--- Collection entries ---
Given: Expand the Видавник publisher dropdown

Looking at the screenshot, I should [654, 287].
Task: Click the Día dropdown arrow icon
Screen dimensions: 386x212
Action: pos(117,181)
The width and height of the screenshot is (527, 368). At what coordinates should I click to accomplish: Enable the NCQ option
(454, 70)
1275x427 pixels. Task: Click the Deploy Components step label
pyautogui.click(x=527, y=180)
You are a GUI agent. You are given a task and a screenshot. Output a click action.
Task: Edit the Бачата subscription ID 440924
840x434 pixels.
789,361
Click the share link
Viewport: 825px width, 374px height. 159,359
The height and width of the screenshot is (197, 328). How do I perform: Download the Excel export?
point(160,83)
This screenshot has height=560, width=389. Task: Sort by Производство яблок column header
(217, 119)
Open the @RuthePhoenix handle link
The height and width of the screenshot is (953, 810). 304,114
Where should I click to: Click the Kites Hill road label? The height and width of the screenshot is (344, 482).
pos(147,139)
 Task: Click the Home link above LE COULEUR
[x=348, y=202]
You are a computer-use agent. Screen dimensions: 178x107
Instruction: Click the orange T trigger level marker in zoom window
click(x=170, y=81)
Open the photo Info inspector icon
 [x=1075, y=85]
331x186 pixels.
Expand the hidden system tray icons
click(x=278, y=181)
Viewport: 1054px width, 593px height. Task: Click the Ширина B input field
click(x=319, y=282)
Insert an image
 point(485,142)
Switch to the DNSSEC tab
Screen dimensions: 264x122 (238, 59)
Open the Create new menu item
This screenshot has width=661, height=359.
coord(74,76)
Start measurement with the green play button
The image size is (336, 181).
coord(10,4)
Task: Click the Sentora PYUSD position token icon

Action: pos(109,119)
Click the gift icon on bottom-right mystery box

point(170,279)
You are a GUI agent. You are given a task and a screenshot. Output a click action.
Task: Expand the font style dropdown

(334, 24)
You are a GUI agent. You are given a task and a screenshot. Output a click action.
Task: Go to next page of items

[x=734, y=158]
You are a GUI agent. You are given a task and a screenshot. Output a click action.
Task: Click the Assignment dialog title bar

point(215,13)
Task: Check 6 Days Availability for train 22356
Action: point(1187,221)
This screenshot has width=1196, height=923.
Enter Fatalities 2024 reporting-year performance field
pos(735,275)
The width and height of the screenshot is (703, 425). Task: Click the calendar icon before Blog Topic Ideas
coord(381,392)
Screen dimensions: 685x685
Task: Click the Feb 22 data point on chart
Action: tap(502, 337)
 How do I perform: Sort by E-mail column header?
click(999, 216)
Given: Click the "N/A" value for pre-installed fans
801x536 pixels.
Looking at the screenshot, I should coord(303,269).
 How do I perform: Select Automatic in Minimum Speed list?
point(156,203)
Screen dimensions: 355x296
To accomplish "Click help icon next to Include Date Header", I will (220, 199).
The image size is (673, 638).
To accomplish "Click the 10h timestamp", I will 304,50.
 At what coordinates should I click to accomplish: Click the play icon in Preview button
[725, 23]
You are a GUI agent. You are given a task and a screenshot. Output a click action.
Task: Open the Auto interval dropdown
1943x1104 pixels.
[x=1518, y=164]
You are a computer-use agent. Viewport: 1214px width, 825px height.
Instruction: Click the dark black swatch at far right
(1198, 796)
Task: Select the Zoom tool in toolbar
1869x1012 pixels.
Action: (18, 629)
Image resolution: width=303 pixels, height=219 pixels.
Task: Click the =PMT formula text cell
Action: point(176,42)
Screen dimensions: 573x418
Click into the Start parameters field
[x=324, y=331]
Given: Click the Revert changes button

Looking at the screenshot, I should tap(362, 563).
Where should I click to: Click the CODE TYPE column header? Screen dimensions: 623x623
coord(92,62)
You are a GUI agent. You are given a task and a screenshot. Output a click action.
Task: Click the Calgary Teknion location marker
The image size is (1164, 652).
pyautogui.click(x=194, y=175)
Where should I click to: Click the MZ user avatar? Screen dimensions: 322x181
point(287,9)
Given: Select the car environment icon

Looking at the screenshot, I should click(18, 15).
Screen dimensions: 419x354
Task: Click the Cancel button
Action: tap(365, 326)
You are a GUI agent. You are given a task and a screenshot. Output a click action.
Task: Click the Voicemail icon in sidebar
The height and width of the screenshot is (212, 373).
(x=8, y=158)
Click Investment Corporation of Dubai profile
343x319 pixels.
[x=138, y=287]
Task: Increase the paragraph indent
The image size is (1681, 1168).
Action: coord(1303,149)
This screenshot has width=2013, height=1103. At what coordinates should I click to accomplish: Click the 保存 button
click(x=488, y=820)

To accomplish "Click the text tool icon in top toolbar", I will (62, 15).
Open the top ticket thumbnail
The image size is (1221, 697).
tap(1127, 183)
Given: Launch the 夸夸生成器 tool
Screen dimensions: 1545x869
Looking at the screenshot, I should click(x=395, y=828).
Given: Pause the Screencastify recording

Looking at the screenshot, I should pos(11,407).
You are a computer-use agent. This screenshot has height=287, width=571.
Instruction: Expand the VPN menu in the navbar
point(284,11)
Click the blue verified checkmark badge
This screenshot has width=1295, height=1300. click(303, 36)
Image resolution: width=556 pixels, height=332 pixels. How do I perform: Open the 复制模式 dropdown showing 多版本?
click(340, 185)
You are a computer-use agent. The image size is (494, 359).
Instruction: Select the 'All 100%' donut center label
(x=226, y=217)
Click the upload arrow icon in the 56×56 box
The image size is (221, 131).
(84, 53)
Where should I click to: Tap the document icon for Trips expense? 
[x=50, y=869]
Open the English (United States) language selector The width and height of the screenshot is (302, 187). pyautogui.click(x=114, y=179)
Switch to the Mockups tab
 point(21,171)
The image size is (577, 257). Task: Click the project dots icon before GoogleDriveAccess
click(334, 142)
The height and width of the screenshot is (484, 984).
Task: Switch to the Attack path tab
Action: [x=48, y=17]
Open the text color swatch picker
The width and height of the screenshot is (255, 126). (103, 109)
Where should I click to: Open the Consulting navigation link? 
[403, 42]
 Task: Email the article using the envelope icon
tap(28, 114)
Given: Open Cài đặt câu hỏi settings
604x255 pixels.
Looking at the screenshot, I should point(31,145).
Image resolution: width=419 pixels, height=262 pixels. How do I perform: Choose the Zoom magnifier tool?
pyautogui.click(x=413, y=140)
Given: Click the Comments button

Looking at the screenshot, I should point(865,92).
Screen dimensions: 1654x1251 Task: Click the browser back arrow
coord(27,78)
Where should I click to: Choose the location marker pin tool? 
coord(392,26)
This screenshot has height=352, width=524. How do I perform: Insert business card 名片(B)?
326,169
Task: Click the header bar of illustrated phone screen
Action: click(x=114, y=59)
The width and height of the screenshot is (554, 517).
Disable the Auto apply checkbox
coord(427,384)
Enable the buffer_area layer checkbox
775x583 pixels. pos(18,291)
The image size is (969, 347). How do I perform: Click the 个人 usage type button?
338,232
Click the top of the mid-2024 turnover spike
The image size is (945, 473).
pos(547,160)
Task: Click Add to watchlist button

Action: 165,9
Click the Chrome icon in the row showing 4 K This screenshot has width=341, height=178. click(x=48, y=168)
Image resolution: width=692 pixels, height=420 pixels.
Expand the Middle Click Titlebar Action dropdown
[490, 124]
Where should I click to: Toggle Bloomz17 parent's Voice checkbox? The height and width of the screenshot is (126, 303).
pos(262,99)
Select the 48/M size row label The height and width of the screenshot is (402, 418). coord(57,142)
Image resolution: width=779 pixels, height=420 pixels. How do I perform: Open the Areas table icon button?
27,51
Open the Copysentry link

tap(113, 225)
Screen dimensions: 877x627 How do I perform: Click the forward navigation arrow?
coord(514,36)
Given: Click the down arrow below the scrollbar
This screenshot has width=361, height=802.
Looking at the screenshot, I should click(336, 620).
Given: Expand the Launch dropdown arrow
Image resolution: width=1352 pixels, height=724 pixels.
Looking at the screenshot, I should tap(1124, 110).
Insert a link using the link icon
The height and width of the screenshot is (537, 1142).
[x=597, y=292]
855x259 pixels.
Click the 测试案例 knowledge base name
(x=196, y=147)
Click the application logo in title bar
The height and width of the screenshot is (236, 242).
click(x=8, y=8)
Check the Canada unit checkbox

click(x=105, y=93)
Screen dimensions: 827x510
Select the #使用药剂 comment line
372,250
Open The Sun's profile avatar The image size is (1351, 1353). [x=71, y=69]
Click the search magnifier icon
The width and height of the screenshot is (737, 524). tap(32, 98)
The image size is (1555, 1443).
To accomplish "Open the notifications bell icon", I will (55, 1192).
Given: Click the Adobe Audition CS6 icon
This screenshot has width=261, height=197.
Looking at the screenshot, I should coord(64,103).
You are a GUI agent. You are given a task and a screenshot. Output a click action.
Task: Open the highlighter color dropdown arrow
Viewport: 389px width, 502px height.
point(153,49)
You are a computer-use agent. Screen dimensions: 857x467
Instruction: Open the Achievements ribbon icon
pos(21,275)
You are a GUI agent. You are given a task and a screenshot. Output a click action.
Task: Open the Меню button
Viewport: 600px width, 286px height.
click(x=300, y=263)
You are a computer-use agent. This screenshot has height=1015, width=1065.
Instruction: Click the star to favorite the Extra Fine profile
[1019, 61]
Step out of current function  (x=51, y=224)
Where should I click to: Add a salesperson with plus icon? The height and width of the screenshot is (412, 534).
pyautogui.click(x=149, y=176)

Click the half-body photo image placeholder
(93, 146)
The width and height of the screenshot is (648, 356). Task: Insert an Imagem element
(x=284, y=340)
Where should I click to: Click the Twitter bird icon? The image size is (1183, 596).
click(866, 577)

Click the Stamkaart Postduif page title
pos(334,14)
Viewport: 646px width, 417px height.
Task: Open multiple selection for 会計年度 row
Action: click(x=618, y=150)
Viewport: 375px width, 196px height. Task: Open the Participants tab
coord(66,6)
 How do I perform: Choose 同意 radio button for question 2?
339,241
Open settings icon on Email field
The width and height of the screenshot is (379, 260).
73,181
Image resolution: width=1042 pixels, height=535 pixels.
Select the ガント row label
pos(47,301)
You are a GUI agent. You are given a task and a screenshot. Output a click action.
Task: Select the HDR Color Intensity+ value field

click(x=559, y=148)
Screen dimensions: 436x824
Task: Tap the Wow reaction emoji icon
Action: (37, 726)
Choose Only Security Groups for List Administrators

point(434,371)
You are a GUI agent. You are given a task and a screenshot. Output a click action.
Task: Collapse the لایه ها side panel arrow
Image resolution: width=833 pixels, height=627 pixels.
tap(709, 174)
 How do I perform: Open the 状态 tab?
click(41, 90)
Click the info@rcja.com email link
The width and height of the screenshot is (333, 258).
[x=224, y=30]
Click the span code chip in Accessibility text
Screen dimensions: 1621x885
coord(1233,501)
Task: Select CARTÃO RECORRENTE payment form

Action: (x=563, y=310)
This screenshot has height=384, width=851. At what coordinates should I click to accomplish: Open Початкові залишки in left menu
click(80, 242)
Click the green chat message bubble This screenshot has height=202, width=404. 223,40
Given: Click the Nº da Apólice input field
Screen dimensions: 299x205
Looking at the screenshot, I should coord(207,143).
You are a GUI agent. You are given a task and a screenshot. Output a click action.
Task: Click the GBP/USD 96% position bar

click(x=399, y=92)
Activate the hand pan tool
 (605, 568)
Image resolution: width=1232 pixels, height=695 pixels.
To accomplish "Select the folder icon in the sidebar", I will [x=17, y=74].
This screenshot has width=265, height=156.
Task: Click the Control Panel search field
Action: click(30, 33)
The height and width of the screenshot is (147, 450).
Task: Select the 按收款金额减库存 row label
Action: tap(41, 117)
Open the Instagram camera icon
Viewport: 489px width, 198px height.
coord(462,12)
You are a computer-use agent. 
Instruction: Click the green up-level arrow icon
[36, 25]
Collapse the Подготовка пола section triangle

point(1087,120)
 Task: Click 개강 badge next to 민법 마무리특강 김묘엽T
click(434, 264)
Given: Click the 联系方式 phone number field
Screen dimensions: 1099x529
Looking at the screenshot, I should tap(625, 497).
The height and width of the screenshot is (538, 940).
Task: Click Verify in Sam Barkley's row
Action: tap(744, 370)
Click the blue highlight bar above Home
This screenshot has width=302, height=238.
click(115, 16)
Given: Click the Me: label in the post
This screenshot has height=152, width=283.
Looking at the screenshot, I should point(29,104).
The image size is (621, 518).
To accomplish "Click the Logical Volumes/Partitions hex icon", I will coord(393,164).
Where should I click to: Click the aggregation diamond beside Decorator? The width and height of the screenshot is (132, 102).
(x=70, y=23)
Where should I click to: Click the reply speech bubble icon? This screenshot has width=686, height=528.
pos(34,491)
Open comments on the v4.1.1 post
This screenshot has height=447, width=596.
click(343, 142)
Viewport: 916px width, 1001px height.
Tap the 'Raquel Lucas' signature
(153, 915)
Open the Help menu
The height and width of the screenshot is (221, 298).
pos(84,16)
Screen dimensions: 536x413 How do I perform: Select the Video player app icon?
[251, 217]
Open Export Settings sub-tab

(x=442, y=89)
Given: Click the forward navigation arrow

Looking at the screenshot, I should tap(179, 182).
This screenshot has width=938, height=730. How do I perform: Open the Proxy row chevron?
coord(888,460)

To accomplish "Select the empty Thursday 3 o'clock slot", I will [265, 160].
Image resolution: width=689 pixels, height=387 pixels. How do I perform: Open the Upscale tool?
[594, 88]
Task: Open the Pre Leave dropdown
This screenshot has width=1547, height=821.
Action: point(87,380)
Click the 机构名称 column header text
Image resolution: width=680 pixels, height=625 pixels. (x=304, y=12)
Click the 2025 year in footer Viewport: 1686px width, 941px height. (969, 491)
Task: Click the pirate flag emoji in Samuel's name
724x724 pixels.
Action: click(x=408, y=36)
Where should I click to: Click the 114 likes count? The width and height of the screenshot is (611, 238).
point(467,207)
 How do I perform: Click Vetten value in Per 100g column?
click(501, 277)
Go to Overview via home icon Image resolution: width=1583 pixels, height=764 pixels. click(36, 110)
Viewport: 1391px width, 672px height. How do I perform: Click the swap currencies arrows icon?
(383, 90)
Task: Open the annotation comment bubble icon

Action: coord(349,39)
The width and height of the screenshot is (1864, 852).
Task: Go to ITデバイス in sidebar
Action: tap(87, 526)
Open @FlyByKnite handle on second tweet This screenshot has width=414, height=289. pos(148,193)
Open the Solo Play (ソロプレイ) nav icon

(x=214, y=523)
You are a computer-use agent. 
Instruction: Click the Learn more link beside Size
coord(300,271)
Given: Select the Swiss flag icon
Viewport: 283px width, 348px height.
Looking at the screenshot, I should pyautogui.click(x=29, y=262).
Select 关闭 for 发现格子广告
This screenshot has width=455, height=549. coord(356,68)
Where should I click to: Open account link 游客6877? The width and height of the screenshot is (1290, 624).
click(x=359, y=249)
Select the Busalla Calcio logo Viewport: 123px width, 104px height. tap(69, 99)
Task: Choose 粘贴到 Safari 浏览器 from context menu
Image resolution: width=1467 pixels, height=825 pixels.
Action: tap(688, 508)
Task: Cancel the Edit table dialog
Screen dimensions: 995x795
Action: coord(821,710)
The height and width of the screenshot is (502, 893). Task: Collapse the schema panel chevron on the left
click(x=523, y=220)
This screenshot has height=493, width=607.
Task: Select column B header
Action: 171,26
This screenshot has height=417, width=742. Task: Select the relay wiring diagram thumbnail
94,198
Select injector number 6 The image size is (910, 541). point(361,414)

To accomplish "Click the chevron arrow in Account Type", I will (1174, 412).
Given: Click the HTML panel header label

--- Task description ---
Retype the lines of the records above, from the line containing "Image resolution: width=556" through the line containing "coord(27,78)", inclusive, with no changes.

--- Answer to this task ---
Image resolution: width=556 pixels, height=332 pixels. How do I perform: Open the 复制模式 dropdown showing 多版本?
click(340, 185)
You are a computer-use agent. The image size is (494, 359).
Instruction: Select the 'All 100%' donut center label
(x=226, y=217)
Click the upload arrow icon in the 56×56 box
The image size is (221, 131).
(84, 53)
Where should I click to: Tap the document icon for Trips expense? 
[x=50, y=869]
Open the English (United States) language selector The width and height of the screenshot is (302, 187). pyautogui.click(x=114, y=179)
Switch to the Mockups tab
 point(21,171)
The image size is (577, 257). Task: Click the project dots icon before GoogleDriveAccess
click(334, 142)
The height and width of the screenshot is (484, 984).
Task: Switch to the Attack path tab
Action: [x=48, y=17]
Open the text color swatch picker
The width and height of the screenshot is (255, 126). (103, 109)
Where should I click to: Open the Consulting navigation link? 
[403, 42]
 Task: Email the article using the envelope icon
tap(28, 114)
Given: Open Cài đặt câu hỏi settings
604x255 pixels.
Looking at the screenshot, I should point(31,145).
Image resolution: width=419 pixels, height=262 pixels. How do I perform: Choose the Zoom magnifier tool?
pyautogui.click(x=413, y=140)
Given: Click the Comments button

Looking at the screenshot, I should point(865,92).
Screen dimensions: 1654x1251 Task: Click the browser back arrow
coord(27,78)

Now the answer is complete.